READ MORE: SNP hopes for last-minute deal with May on Brexit Bill

When it comes to the numbers, Scotland might be said to be playing a smart game already. The latest statistics from the National Registrar for Scotland, published last week, showed the population reaching a high of 5,424,800, up 20,000 in a year. Migration remained the biggest factor, but the numbers are down from 31,700 to 23,900. More worrying still, there were 3800 more deaths than births.

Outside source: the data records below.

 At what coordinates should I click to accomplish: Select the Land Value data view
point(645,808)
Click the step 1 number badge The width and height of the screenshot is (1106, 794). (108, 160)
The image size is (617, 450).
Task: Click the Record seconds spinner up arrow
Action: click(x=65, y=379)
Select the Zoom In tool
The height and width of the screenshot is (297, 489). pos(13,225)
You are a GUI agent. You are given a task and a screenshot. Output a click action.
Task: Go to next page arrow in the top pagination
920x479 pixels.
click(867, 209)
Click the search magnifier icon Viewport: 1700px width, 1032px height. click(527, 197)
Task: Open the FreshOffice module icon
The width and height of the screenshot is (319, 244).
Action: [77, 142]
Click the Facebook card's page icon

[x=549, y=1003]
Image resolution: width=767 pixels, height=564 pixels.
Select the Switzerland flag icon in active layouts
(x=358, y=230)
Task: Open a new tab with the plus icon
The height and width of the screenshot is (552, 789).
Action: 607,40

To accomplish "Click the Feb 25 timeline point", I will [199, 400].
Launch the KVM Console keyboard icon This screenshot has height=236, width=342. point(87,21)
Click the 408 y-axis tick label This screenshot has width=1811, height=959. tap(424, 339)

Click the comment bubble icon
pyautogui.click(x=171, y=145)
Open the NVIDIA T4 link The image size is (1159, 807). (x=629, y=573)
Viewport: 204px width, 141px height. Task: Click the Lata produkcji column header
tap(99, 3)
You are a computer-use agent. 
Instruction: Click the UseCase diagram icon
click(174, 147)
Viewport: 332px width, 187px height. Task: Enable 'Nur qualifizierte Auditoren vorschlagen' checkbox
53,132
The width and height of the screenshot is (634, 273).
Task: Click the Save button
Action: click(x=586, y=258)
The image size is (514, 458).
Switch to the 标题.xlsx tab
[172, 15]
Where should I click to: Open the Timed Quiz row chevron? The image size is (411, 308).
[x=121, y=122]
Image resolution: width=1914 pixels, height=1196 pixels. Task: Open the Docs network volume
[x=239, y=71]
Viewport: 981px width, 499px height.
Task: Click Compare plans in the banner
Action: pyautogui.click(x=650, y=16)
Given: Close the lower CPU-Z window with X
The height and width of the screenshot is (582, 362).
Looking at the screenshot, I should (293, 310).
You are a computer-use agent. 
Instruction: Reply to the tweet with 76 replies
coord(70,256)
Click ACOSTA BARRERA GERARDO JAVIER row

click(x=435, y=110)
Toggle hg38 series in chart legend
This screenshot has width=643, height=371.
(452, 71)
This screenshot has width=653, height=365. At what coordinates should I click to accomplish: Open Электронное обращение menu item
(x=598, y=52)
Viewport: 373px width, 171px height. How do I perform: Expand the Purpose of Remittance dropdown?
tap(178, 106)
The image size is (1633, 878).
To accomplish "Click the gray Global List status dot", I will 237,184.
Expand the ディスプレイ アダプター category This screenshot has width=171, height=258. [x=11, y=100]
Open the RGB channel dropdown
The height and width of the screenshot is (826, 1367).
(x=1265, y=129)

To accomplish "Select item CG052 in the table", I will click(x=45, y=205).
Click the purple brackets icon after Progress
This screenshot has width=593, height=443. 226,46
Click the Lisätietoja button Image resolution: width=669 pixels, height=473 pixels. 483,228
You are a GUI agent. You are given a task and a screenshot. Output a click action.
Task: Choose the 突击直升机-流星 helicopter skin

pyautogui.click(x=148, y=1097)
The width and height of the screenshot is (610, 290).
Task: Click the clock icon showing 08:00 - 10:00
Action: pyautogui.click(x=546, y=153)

Put this in the context of an ageing population that is growing by the day and Scotland is, at best, only nibbling at the edges of the problem. Like Germany, like many western countries, Scotland needs migrants and refugees if we are to keep raising the money that pays for the standard of living we want. But Germany, having opened its doors to hundreds of thousands of refugees, is now held to be the example that discourages les autres. Open the door too wide, as Chancellor Angela Merkel learned, and you invite a backlash.

Too often, though, we take the short term view of migration when its effects often take generations to play out. Who is to say that 50 years from now the continuation of the German economic miracle won’t be ascribed to the refugee policy of 2015?

All Scottish political parties need to show more of the vision thing about immigration. It is one thing to argue for Scotland to have powers over immigration, but it is not at all clear what we would do with them. Would Scotland be a more welcoming place to migrants and refugees, or is that something, like a willingness to pay more for public services, that we like to cherish in the abstract more than we want to test in reality? Would we shy away from opening the doors for fear people would simply use Scotland as a gateway to England?

The population is a lot more grown up about immigration than politicians believe, if only for purely selfish reasons. We’ve got the shiny new video, we’ve got the numbers, now let’s get some backbone.